#2608 PR merged: Fix setting boot path in case of UEFI partition (ESP) on MD RAID

Labels: enhancement, bug, cleanup, fixed / solved / done

pcahyna opened issue at 2021-04-28 18:09:

Pull Request Details:
  • Type: Bug Fix

  • Impact: High

  • Reference to related issue (URL): #2595

  • How was this pull request tested?
    Backup & restore on a RHEL 8 host with UEFI but without RAID and on a CentOS 7 host with UEFI and RAID (ESP on RAID). Examination of logs to check that correct efibootmgr commands were executed.

  • Brief description of the changes in this pull request:

Use dependencies when determining partitions for UEFI

The ESP may be located on a RAID device. In this case, we need to determine the physical RAID components and call efibootmgr on them (after restoring - during the finalize step), because efibootmgr does not know how to tell the firmware to boot from RAID. Moreover, the current code tries to parse a device like /dev/md125 into a disk called /dev/md and partition 125.

Fix by using storage dependencies: RAID components (the actual ESP copies) can be found as dependencies of the ESP block device. For consistency, use dependencies also to locate the ESP block device itself (the old method is preserved as a fallback). Similar strategy is used by the GRUB2 installation code (finalize/Linux-i386/660_install_grub2.sh), which is able to install GRUB2 on the RAID components correctly.

In addition, clean up usr/share/rear/finalize/Linux-i386/670_run_efibootmgr.sh a bit and add more logging to ease analysis when something goes wrong in this area.

TODO: finalize/Linux-i386/610_EFISTUB_run_efibootmgr.sh needs a similar fix.

Fixes #2595

pcahyna commented at 2021-04-29 18:58:

@gdha hello, should it have the enhancement label, when it Fixes #2595, which has the bug label?

pcahyna commented at 2021-04-29 18:59:

@rmetrich hello, please review, as you reported the problem.

rmetrich commented at 2021-04-30 10:51:

Hi @pcahyna I'm all good with your code, thanks a lot for the effort.

jsmeix commented at 2021-04-30 11:25:

I agree that ReaR is expected to restore a software RAID also on UEFI systems
so the issue is a missing expected functionality a.k.a. "bug".

On the other hand there are zillions of other "reasonably expected" functionalitries
that are currently missing in ReaR so such issues are also enhancements
in particular when "reasonably expected" code for that is just not there.

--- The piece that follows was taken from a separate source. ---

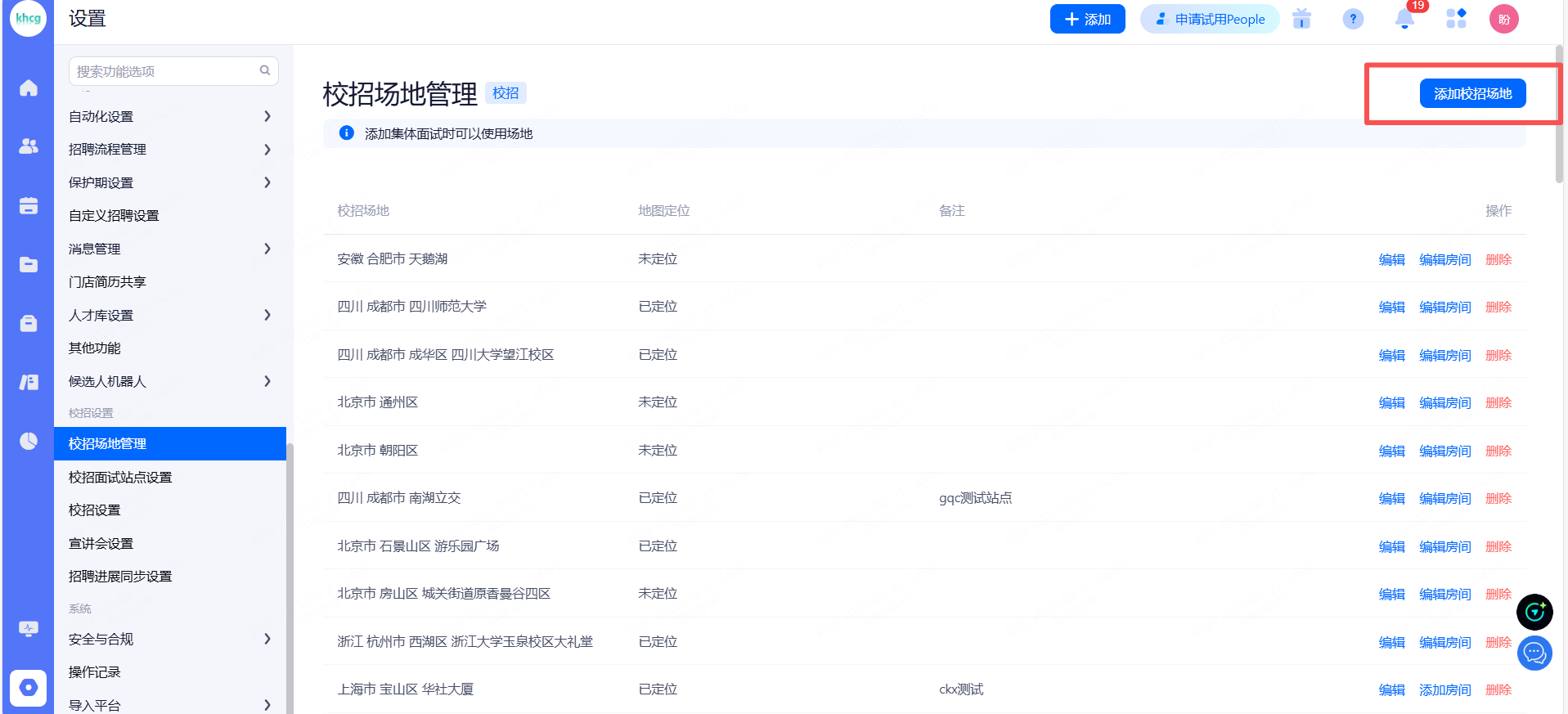Click the notification bell icon
The width and height of the screenshot is (1568, 714).
[1404, 20]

For me a plain "bug" is only when code that is there does not work as intended.

I.e. it is also not a plain "bug" when code that is there does work as intended
but the current intention is not what others "reasonably expect" so such code
is "buggy" and needs some enhancement to behave as "reasonably expected".

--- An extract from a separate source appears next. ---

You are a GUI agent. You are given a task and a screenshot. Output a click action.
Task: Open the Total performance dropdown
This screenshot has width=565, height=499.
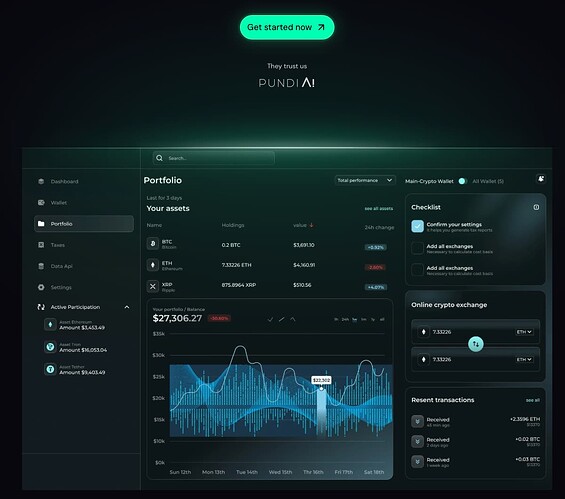[365, 180]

jsmeix commented at 2021-04-30 11:29:

@pcahyna
thank you so much for your additional cleanup work like your recent
https://github.com/rear/rear/pull/2608/commits/8228246d16b1374be5cc25fb7a1244c7102b804a

I do very much appreciate it!
It helps so much to get ReaR's code step by step into a better state
where others can easily understand WHY and WHAT and HOW things are done in ReaR
so that others can easily adapt and enhance ReaR in the future.

pcahyna commented at 2021-04-30 12:37:

@jsmeix, glad you like it! You know,
https://despair.com/products/quality

I can also replace the non-standard case identifiers like Dev and ParNr by something that conforms to the style guide, if you think that it makes sense to do it in the same PR.

jsmeix commented at 2021-04-30 13:10:

@pcahyna
yes, feel free to mercilessly replace old non-standard identifiers with better names
in particular if needed with more explanatory names
cf. "Code must be easy to read" in
https://github.com/rear/rear/wiki/Coding-Style

I appreciate it!

jsmeix commented at 2021-04-30 13:31:

I wish you all a relaxed and recovering weekend!

jsmeix commented at 2021-04-30 13:40:

Some "famous words" before weekend regarding
https://despair.com/products/quality

The race for quality has no finish line- so technically,
it's more like a death march.

Yes, we all will be dead at some time.

But if we made code as intended by
https://github.com/rear/rear/wiki/Coding-Style
our code can evolve (it may not evolve but it can evolve)
so from our code future code can be derived (this may not happen but it can happen)
in contrast to code that (amost) nobody understands which will be completely removed
and replaced by other completely new code from scratch
so code that is hard to understand dies out
while code that is easy to understand can have descendants.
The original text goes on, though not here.